## SELECTED EXCERPT
-- BEGIN --

What's great about Hook & Loop and my position as CCO, is that I'm right there. It doesn't just start and then they call me three months later. I'm there from the time that they consider an acquisition, I'm there with the product and development teams, the whole way through learning what we are going to do, what the plan is going to be. It's really easy for my team to step in and say, we are not going to do that, it's not going to work if we do that.
One of the phrases coined during the conference's keynote sessions this week was how Infor is trying to “cut the bloat out of enterprise software”. However,
I was also interested to find out how hard this is to do – enterprise software is complicated for a reason, it supports extremely complex workflows and processes. Is there anywhere that Hook & Loop has struggled to cut out the bloat?The answer, of course, is yes. Scibelli said that the extremely complex processes, such as exception management, take some serious thinking through and design reassessment. However, he believes that this will now be aided by the launch of Infor's new Dynamic Science Labs, which are based near MIT and focused on integrating analytics tightly with the design of Infor apps.
I think what has been challenging is understanding why a system is in place – like exception management, for example. Every time I talk about exception management I'm lost, because it is such a deeply niche thought process. Exception managers exist to call out exceptions of a service and its the one place that software really elevates information to the top, it doesn't really tell what's happening or what's going to happen – because there are all these exceptions that could happen from a process.
There can be hundreds of exceptions for a process and you get this laundry list of things that could be messing you up, but science and data haven't played a role yet in understanding why, because so much of it is just being done in someone's head.
That's why we are working with the science team, because this is a mess. It just seems like there are more and more exceptions as these manufacturing and distribution processes get more and more complex. So it's just going to keep spiralling out of control. That's been a challenge, but we are trying to overcome it.
Verdict
I am consistently impressed by Infor's dedication to rethinking how enterprise applications work via Hook & Loop's design team. Everyone I've spoken to this week in New Orleans agrees – the agency is a great asset and should continue to play an important role in Infor's future.

-- END --

## RECORDS
-- BEGIN --

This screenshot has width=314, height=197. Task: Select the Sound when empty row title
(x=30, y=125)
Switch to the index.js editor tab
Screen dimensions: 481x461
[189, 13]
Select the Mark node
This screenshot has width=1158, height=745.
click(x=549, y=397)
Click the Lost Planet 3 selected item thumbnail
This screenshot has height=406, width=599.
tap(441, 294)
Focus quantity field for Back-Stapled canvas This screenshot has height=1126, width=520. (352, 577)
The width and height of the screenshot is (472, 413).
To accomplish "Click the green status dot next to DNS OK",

-- END --
-- BEGIN --

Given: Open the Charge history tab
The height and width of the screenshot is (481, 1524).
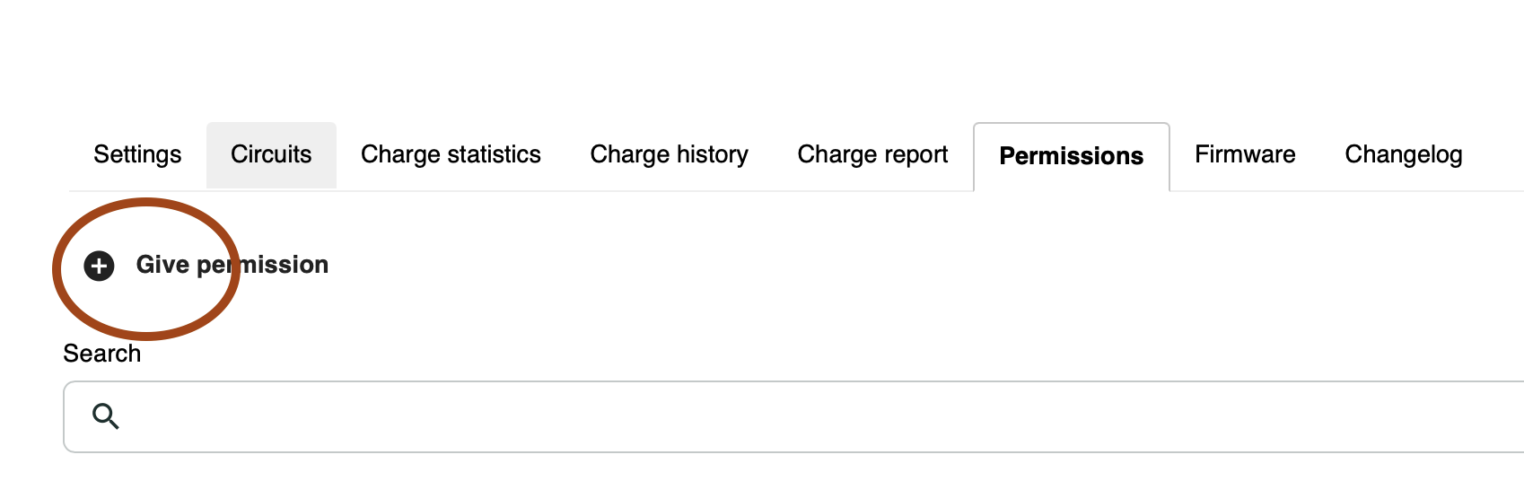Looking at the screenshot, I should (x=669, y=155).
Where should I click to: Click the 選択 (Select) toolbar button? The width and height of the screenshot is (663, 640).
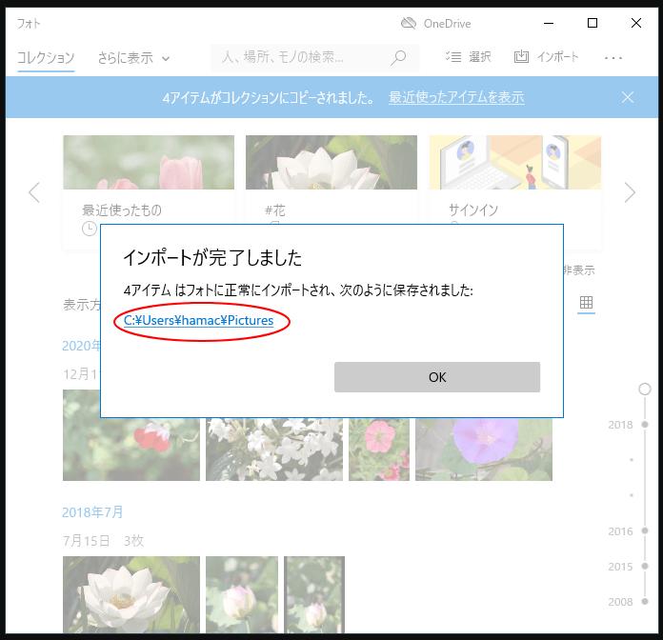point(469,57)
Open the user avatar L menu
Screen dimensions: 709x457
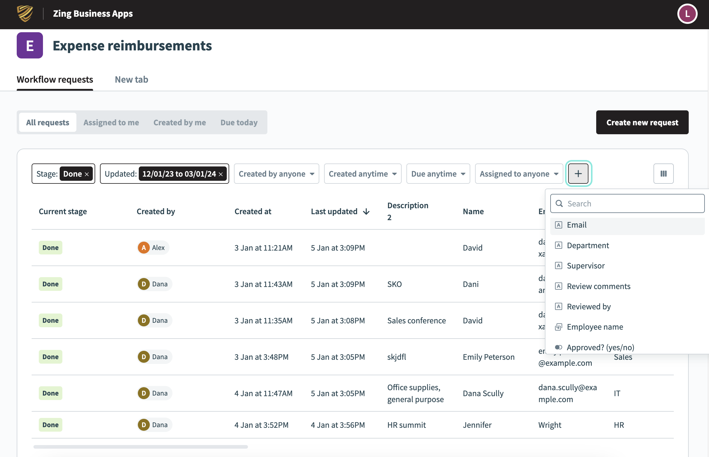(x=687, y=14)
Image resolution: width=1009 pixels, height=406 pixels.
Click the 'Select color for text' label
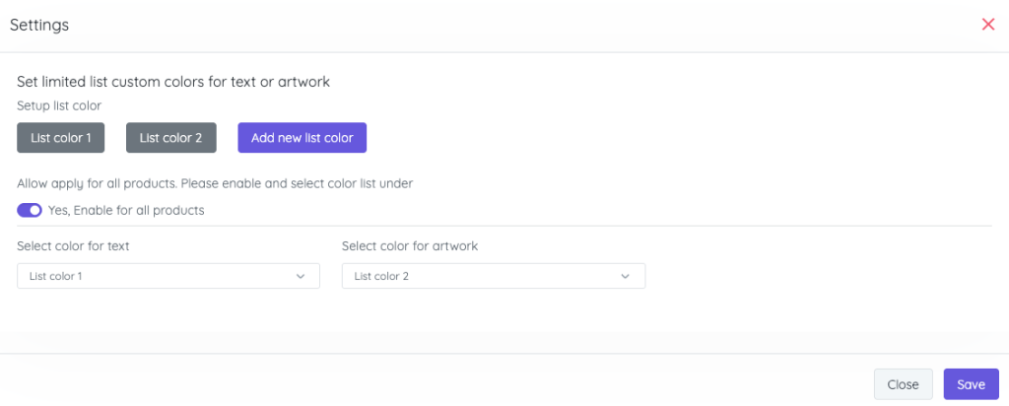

-- END --

## GOAL
Please answer from the piece on Hook & Loop: where are Infor's new Dynamic Science Labs based? The entries above aren't needed here.

## COMPLETE ANSWER
Near MIT.